Liu Ruizi, Nie Xianglei, Zhong Min, Hou Xiaoli, Xuan Shouyi, Yan Aixia
State Key Laboratory of Chemical Resource Engineering, Department of Pharmaceutical Engineering, P.O. Box 53, Beijing University of Chemical Technology, 15 BeiSanHuan East Road, Beijing 100029, P.R. China.
Comb Chem High Throughput Screen. 2014 Feb;17(2):114-23. doi: 10.2174/13862073113166660063.
Using Self-Organizing Map (SOM) and Support Vector Machine (SVM), four classification models were built to predict whether a compound is an active or weakly active inhibitor of Aurora B kinase. A dataset of 679 Aurora B kinase inhibitors was collected, and randomly split into a training set (278 active and 204 weakly active inhibitors) and a test set (109 active and 88 weakly active inhibitors). Based on 19 selected ADRIANA.Code descriptors and 135 MACCS fingerprints, all the four models showed a good prediction accuracy of over 87% on the test set.
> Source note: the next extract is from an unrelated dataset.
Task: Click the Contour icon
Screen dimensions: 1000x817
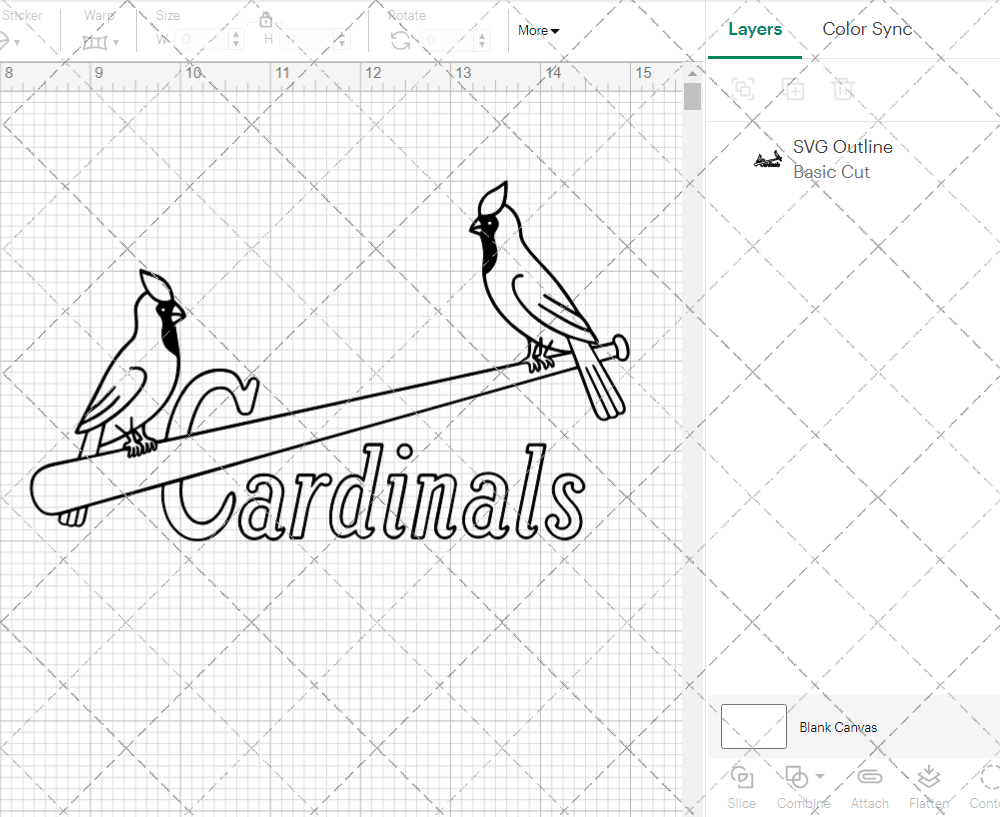Action: 988,778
It benefited from the advantages of two different types of molecular descriptors in encoding structure information of compounds and characterizing the diversity of different inhibitors. Some molecular properties, such as hydrogen-bonding interactions and atom charge related descriptors were found to be important to the bioactivity of Aurora B kinase inhibitors.
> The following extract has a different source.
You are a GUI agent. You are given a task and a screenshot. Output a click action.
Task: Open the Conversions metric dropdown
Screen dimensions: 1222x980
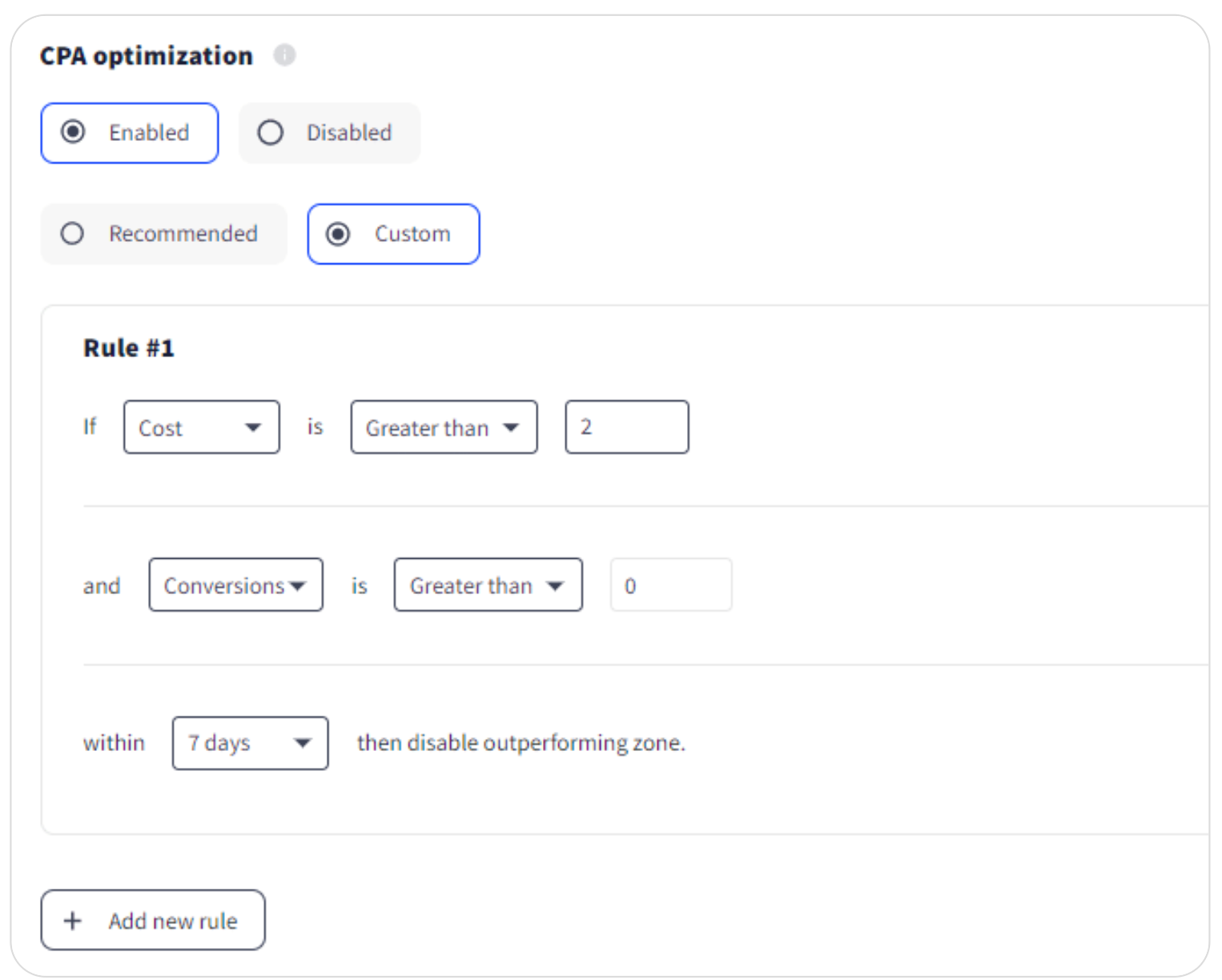click(x=235, y=585)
利用自组织映射(SOM)和支持向量机(SVM)构建了四个分类模型,以预测一种化合物是否为Aurora B激酶的活性或弱活性抑制剂。收集了一个包含679种Aurora B激酶抑制剂的数据集,并随机分为训练集(278种活性抑制剂和204种弱活性抑制剂)和测试集(109种活性抑制剂和88种弱活性抑制剂)。基于19个选定的ADRIANA.Code描述符和135个MACCS指纹,所有四个模型在测试集上均显示出超过87%的良好预测准确率。这得益于两种不同类型的分子描述符在编码化合物结构信息和表征不同抑制剂多样性方面的优势。发现一些分子性质,如氢键相互作用和与原子电荷相关的描述符对Aurora B激酶抑制剂的生物活性很重要。